MOH LTC Kettles & 327th Brave Rifles
How LTC Kettles Earned the Medal of Honor
- Distinguished Service Cross Citation
Leon Mack Wessel, Jr.
- Memorable Combat Experience
Donald E. Long
LTC, IN, Ret
by Dewey Smith B-1/327
Monday, the 18th of July I was honored to be able to attend the award of the Medal Of Honor to LTC (Ret.) Kettles at the White House. The building is beautiful, a fitting place for our president to live, and it was crowded for the ceremony. President Obama gave a very good speech detailing the events that took place for which LTC Kettles was receiving this award for bravery above and beyond the call of duty on the battlefield. LTC Kettles was credited with saving 44 American lives that day and I was one of those 44.
After the ceremony LTC Kettles was able to attend a private meeting with President Obama followed by a reception there at the white house. The food was unique and quite delicious. I had never seen so much brass and so many dignitaries in my life. To my surprise the wife and I were able to have a lengthy conversation with the Deputy Chief of the Army, General McConville.
On the way to the white house from the hotel there was a special van for LTC Kettles and his immediate family. The other guests and his “battle buddies”, of which he considered me one, were riding in a convoy of buses. There was a couple of police cruisers and about 8 motorcycle policemen to escort and clear traffic for us. It was really something to travel the streets of DC and especially the freeway having all the traffic pull over and stop clearing a way for us too proceed.
One high light of the trip was finding out that Col Boyer and CSM Manning, currently in charge of my old outfit the 1st Bn 327th Inf, were staying at the same hotel as my wife and I. We got to have several conversations and adult beverages with them. They struck me as being extremely capable Above The Rest, Bastogne Bulldogs and it gave me a good feeling knowing the 1/327 was in good hands.
The following day we were again loaded on buses and taken to the Pentagon where LTC Kettles was to be inducted into the Hall Of Heroes. The Secretary Of Defense, the Secretary Of The Army, and the Vice-Secretary Of The Army all gave speeches concerning the bravery of LTC Kettles and all three did an outstanding job. The plaque to be hung in the Hall Of Heroes with LTC Kettles name on it was unveiled, and the Medal Of Honor flag was presented to him.
Following the ceremony LTC Kettles and his “battle buddies” were given a tour of the Pentagon. After the tour we had a formal lunch there that had been prepared by the Pentagon chef and his staff. The food was exceptional and the company quite pleasant. During the dinner LTC Kettles was presented with a speed indicator from a huey similar to the one he flew in Vietnam. He then was given a framed bill from the Department Of The Army for over four million dollars for the hueys he had gotten destroyed that day back in 1967. LTC Kettles told me that during his 2 tours of duty in Vietnam he had a total of 19 hueys destroyed and that he was sure glad he wasn’t getting a bill for all of them. We then got to go to the office of The Secretary Of Defense and the office of the Secretary Of The Army and were able to have long pleasant conversations with each.

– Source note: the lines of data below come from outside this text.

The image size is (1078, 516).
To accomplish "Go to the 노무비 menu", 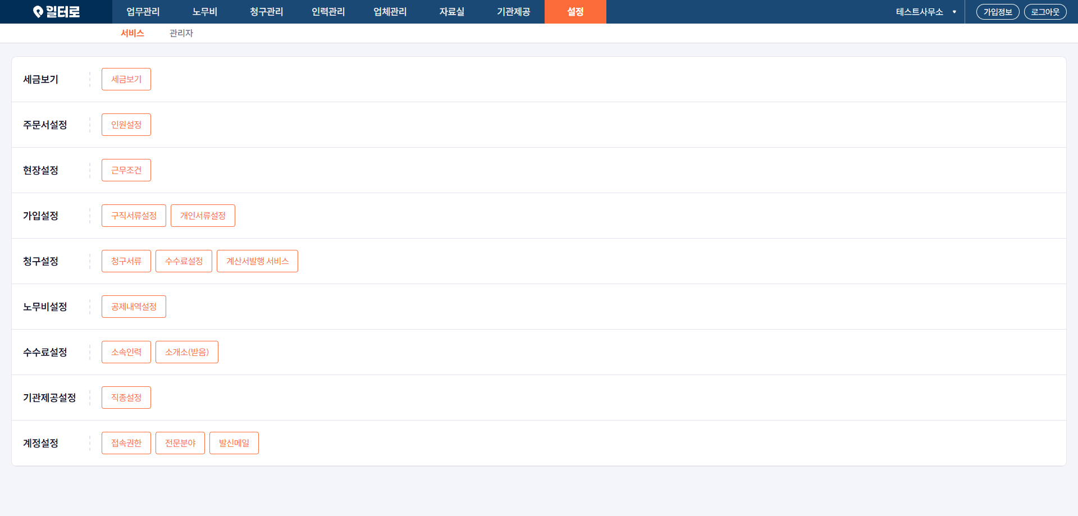I will (204, 12).
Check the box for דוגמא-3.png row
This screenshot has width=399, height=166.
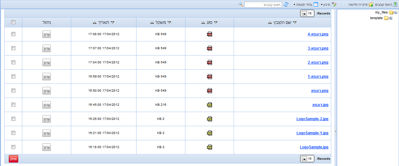(x=13, y=48)
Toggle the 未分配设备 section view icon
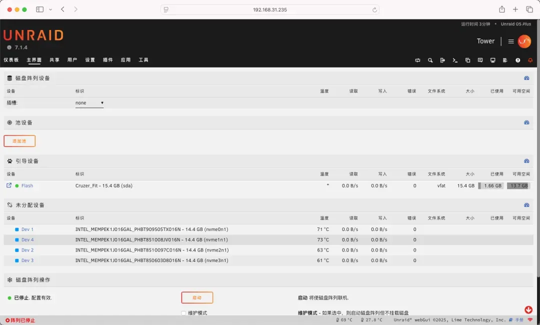The width and height of the screenshot is (540, 325). point(527,205)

That night we attended a formal dinner at a very swank restaurant on the 15th floor of one of the top end hotels in downtown DC. From the balcony there was a great view of the city but especially the White House and the Washington monument. It was a small gathering of only 92 people. Although I felt I was way out of my league it was great experience and the wife and I had a wonderful time.
I was able to pick up 4 souvenirs during the 2 days this was happening. I received a challenge coin
from the Secretary Of Defense, the Secretary Of The Army, the Vice Chief of Staff and best of all one from Col Boyer, commander of the 1/327. On getting these challenge coins the only thing I can say is “eat your heart out David J”.
In all seriousness the best thing that happened those two days was getting to meet 4 Medal Of Honor Recipients, getting to shake their hands and be there when the man that saved my life received his Medal Of Honor.